C-SCAN Disk Scheduling

  • Treat disk as queue of tracks.
    • When reaching one edge, move the R/W head all the way back to the other edge.
    • Continue scanning in the same direction rather than reserving direction.
  • Circular SCAN, or C-SCAN
  • After reaching an edge, writes at the opposite edge get served first. This is more fair in service times for all tracks.
  • Requests are serviced in the following order:
    • 53, 65, 67, 98, 122, 124, 183, 200, 1, 14, 37
    • For a total distance of 384 tracks.
  • Note how no scanning is done as the disk head is repositioned from 200 all the way down to 1 to ensure circularity.

LOOK Disk Scheduling

  • Don’t travel to the extreme edge if no requests there.
  • Look at the furthest request in the current direction.
    • Only move the disk head that far then reverse direction.
  • No starvation in this algorithm.
  • Requests are serviced in the following order:
    • 53, 65, 67, 98, 122, 124, 183, 37, 14
    • Total # of cylinders traversed = 130 up + 169 down = 299 cylinders.

C-LOOK Disk Scheduling

  • Improve LOOK by making it more fair -> circular.
  • After moving disk head to furthest request in current direction.
    • Move disk head directly all the way back to the further request in the other direction, then continue scanning in the same direction.
  • Requests are serviced in the following order:
    • 53, 65, 67, 98, 122, 124, 183, 14, 37
    • Total # of cylinders traversed = 130 up + 169 down + 23 up = 322 cylinders.
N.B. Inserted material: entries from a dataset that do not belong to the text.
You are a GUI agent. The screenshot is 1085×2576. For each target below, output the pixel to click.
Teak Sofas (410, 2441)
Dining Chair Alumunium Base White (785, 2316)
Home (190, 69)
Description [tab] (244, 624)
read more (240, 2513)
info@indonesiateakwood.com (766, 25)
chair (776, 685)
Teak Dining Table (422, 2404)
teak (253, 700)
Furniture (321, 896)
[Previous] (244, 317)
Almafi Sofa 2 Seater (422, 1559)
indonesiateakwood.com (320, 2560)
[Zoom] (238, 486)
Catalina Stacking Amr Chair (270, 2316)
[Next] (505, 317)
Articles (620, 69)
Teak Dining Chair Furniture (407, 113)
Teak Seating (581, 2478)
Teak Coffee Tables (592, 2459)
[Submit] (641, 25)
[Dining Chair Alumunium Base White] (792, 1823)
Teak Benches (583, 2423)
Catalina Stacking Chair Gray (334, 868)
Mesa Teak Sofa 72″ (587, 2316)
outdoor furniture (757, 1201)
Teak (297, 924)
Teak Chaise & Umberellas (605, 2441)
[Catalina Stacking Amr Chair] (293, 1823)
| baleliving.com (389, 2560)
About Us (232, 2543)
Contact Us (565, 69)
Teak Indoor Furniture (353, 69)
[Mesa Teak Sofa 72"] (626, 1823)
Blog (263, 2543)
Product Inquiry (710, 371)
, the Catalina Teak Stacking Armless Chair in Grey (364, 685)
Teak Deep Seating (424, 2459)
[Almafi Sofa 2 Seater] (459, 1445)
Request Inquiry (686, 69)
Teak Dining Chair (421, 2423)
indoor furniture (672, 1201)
Disk Scheduling in Practice

In the previous examples, the number of cylinders traversed by SCAN, LOOK, and C-LOOK are much lower if the initial direction was down.

We can’t keep changing direction because it can cause starvation/unfairness. Preserving directionality of the scan is important for fairness, but we sacrifice some performance.

Either SSTF or LOOK are resonable choices as default disk scheduling algorithms. These algorithms for reducing seek times are typically embedded in the disk controller today. There are also other algorithms for reducing rotational latency; also embedded in the disk controller.